Abstract

Background: The public health importance of daytime sleepiness as a risk factor for accidents, interpersonal problems, and decreased productivity has been recognized. However, epidemiologic research on this topic has been limited by the reliance on laboratory measures (i.e., the Multiple Sleep Latency Test—MSLT). Two scales, daytime sleepiness and nocturnal sleep onset, have been identified from the self-report Sleep–Wake Activity Inventory (SWAI) in a clinic sample and validated against the MSLT. This study evaluates the replicability of the two scales in a population sample and assesses potential thresholds in scale scores that distinguish normal from pathologic levels of daytime sleepiness and difficulty falling asleep.
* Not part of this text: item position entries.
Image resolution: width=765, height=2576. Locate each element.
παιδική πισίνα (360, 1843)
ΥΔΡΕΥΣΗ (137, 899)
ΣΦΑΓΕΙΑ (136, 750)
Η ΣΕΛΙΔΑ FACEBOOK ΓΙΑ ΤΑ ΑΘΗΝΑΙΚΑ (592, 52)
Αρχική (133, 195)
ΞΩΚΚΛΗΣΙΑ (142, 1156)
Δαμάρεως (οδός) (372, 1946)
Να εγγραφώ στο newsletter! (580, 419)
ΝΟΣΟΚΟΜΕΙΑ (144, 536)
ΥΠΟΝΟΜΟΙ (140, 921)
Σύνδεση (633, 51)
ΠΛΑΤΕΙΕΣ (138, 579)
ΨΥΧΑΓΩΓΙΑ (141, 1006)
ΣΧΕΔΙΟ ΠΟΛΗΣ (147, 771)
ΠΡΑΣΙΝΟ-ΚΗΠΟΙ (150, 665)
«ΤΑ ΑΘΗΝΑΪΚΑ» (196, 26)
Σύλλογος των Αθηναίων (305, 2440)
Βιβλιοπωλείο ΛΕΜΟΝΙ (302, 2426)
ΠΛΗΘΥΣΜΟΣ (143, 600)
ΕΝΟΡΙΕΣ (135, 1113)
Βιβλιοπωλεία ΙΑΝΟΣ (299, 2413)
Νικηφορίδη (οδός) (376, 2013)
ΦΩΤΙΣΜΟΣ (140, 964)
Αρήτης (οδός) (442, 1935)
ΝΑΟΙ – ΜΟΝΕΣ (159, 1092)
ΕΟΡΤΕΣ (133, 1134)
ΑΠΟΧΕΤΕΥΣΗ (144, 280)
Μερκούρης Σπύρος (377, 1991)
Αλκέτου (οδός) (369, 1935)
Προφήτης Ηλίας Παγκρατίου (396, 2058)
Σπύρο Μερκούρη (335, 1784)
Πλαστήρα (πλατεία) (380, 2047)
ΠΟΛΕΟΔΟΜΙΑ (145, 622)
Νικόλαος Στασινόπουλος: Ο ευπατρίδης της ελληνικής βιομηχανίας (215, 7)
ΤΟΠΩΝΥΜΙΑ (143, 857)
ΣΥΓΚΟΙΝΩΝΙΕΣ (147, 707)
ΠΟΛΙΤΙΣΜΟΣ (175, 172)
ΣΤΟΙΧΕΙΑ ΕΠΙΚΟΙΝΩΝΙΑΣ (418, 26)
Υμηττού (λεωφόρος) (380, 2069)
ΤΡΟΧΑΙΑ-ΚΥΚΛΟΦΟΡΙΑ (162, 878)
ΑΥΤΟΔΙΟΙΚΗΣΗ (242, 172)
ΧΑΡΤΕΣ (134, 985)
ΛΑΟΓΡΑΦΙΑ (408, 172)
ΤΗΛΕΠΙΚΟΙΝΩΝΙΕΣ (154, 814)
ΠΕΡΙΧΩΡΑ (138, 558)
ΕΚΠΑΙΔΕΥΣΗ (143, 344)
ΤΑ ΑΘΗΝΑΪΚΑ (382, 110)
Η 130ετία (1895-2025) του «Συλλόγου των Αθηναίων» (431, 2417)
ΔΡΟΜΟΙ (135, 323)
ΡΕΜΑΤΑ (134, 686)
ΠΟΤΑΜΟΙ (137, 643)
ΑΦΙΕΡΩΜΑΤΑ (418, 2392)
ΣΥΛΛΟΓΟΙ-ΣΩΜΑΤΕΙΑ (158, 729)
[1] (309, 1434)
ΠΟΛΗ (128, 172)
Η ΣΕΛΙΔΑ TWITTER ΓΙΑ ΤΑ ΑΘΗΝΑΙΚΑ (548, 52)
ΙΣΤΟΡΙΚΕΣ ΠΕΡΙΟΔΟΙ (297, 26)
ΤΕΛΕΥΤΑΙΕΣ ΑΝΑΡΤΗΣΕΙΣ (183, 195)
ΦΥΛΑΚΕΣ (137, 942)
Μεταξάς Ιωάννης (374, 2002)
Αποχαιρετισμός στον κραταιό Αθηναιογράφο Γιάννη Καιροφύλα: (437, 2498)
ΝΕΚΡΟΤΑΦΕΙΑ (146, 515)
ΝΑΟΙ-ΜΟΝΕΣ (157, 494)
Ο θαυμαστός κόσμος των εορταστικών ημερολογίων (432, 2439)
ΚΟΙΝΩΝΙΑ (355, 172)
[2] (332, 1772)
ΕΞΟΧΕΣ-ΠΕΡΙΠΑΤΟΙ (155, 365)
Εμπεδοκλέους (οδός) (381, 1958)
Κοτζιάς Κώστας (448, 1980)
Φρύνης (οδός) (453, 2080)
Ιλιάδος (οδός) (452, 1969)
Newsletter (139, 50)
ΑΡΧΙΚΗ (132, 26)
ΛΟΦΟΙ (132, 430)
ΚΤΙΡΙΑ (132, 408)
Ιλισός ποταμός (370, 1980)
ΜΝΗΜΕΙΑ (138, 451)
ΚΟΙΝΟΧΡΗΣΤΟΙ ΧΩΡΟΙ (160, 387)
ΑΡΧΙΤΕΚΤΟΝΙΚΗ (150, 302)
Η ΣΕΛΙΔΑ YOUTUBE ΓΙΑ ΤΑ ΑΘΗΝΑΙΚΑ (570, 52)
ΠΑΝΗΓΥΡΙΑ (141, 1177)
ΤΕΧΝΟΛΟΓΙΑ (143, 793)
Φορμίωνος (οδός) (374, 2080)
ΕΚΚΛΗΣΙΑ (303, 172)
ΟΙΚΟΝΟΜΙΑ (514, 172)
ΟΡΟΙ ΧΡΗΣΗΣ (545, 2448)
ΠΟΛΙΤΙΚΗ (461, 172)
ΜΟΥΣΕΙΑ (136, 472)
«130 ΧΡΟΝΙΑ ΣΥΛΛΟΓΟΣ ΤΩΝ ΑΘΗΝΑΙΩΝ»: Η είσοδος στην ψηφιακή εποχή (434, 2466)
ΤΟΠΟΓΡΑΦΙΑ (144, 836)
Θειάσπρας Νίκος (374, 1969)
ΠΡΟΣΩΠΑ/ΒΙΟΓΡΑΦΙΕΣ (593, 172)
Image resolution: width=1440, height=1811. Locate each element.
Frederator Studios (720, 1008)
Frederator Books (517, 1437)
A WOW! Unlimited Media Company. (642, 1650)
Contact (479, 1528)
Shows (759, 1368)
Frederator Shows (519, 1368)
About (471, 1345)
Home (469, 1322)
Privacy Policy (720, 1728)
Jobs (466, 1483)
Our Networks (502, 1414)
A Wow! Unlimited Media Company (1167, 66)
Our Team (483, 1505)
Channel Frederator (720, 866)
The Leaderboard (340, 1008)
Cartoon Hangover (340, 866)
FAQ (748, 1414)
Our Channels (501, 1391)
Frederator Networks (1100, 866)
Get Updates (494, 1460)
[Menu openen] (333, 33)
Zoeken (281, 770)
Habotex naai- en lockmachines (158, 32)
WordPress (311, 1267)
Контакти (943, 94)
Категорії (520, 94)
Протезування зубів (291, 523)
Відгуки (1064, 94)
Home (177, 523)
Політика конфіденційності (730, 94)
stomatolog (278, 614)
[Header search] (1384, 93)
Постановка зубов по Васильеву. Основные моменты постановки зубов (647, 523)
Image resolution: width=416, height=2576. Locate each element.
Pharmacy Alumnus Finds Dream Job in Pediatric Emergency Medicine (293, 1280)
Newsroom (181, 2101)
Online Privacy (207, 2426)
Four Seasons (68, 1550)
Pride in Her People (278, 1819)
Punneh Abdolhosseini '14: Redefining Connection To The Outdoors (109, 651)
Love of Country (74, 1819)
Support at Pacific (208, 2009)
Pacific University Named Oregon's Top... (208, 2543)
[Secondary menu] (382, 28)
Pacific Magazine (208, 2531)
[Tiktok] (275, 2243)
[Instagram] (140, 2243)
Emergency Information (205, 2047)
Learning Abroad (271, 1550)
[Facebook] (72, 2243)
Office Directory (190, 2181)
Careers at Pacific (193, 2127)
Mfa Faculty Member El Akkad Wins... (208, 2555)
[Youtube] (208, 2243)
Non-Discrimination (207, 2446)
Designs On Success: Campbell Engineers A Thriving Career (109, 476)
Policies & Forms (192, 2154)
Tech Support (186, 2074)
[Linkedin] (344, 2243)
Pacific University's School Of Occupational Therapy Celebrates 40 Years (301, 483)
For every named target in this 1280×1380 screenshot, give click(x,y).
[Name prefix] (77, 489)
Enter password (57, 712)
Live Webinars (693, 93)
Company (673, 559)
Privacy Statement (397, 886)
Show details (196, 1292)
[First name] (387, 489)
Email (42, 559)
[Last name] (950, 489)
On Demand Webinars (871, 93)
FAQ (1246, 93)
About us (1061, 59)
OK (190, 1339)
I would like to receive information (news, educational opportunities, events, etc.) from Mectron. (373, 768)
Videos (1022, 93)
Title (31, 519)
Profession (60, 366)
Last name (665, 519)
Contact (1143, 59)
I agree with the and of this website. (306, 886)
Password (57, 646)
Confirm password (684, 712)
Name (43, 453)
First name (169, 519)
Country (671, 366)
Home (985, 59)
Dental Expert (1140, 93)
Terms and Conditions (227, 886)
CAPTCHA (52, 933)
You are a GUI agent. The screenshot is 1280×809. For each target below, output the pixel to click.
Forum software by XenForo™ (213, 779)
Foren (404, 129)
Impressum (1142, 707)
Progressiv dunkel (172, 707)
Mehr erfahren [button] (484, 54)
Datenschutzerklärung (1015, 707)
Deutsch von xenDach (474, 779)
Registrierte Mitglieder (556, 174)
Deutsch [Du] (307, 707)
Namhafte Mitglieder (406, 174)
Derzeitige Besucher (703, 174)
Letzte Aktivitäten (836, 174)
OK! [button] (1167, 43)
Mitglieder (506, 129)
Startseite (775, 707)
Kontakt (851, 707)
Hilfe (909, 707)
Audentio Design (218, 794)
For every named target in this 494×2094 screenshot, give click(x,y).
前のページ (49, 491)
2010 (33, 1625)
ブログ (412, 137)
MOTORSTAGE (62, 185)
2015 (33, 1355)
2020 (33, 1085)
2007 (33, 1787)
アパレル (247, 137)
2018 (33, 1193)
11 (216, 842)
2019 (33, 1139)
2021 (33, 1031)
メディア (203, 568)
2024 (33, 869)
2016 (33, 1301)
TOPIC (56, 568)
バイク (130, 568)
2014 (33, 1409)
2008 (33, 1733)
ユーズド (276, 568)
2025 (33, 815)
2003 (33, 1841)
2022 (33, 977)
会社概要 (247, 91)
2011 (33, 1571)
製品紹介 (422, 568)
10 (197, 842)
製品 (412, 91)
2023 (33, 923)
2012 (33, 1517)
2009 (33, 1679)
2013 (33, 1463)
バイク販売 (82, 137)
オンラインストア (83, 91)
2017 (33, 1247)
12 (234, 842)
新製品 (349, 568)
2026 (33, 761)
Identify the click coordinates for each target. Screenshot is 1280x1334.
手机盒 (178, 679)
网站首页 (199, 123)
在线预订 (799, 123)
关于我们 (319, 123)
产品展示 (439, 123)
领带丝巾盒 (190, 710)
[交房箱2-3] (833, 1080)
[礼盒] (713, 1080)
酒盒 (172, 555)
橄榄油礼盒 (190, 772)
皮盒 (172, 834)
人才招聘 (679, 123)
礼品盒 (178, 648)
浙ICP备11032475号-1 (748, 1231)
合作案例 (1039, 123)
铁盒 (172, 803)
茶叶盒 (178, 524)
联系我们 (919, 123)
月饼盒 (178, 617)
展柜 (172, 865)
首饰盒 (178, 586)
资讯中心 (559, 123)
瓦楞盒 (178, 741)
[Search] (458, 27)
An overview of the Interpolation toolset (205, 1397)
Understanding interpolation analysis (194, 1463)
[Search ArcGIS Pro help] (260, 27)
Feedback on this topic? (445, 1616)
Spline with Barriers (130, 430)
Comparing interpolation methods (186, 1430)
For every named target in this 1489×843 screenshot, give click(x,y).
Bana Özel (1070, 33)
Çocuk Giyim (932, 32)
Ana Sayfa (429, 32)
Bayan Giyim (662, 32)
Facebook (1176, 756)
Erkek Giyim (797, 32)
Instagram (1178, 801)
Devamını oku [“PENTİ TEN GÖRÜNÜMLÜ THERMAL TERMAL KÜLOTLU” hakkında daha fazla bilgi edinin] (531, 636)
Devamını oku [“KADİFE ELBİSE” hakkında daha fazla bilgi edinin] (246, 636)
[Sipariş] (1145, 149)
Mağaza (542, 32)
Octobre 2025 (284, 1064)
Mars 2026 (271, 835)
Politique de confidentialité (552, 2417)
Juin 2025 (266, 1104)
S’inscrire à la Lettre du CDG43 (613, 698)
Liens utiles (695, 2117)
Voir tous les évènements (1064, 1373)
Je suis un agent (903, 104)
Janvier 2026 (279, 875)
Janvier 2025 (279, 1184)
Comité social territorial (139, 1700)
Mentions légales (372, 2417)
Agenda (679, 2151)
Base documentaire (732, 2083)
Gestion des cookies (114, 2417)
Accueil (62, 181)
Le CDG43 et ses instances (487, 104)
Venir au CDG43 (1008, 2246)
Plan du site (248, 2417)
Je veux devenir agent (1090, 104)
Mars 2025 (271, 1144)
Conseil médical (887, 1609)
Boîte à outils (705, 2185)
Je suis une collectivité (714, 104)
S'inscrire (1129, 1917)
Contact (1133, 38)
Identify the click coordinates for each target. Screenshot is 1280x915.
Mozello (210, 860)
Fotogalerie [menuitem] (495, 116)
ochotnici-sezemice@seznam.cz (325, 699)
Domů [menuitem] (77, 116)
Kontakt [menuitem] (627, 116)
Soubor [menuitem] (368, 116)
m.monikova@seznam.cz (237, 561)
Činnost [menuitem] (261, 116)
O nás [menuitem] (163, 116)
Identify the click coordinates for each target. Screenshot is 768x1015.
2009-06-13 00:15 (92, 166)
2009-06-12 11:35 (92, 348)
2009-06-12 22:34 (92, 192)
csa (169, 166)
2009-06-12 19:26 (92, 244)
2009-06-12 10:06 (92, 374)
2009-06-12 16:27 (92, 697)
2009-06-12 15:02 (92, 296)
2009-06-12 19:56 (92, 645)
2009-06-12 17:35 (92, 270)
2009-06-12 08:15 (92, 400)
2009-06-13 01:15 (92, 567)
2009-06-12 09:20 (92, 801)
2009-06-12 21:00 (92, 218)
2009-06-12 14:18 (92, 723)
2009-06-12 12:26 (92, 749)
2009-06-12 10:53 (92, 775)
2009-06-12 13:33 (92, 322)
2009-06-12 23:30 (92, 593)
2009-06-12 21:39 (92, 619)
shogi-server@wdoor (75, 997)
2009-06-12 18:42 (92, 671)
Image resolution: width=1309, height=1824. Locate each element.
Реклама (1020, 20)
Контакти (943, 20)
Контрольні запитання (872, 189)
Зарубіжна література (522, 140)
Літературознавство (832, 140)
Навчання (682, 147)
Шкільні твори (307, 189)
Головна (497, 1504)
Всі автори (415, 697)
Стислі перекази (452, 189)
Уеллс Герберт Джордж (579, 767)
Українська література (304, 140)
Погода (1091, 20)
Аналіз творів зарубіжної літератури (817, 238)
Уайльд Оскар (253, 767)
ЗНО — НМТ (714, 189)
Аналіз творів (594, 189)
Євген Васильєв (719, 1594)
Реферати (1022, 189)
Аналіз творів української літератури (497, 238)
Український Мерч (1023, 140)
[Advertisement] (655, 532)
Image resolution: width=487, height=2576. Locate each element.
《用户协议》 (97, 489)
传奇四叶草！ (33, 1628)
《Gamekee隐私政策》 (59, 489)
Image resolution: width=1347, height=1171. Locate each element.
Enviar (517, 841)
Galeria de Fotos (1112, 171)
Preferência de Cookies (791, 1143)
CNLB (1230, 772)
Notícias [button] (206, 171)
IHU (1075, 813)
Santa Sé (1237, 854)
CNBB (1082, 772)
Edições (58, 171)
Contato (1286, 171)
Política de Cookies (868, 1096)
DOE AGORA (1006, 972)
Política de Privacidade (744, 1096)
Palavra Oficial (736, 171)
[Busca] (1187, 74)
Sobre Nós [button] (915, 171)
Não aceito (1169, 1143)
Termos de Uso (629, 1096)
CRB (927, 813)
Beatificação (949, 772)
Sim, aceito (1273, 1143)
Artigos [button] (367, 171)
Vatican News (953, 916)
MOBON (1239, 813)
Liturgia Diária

Methods: The sample consisted of 2181 subjects 18–45 years old in the Detroit metropolitan area. All sleep characteristic information covered the 2 weeks prior to interview. Split-half sample factor analyses were conducted to assess replicability of the results. Distribution of scale scores and their relation to construct validity variables were used to evaluate possible thresholds. Results: A two-factor model appeared to best account for the variation among the 12 items from the SWAI. The two factors accounted for 50% of the variance in both split-half sample analyses. The revised eight-item daytime sleepiness and two-item nocturnal sleep onset scales showed good and fair internal consistency respectively across both split-half samples. There appeared to be a “natural break” in daytime sleepiness scale scores that was associated with a substantial and consistent change in number of hours slept. No breaks appeared in nocturnal sleep onset scores. Conclusions: This study replicated the results of the clinic-based study and suggested a potentially useful diagnostic threshold for self-report excessive daytime sleepiness. Epidemiology of sleep depends on the ability to move from the laboratory to population surveys in reliable and valid ways. Development of self-report is a step in that direction.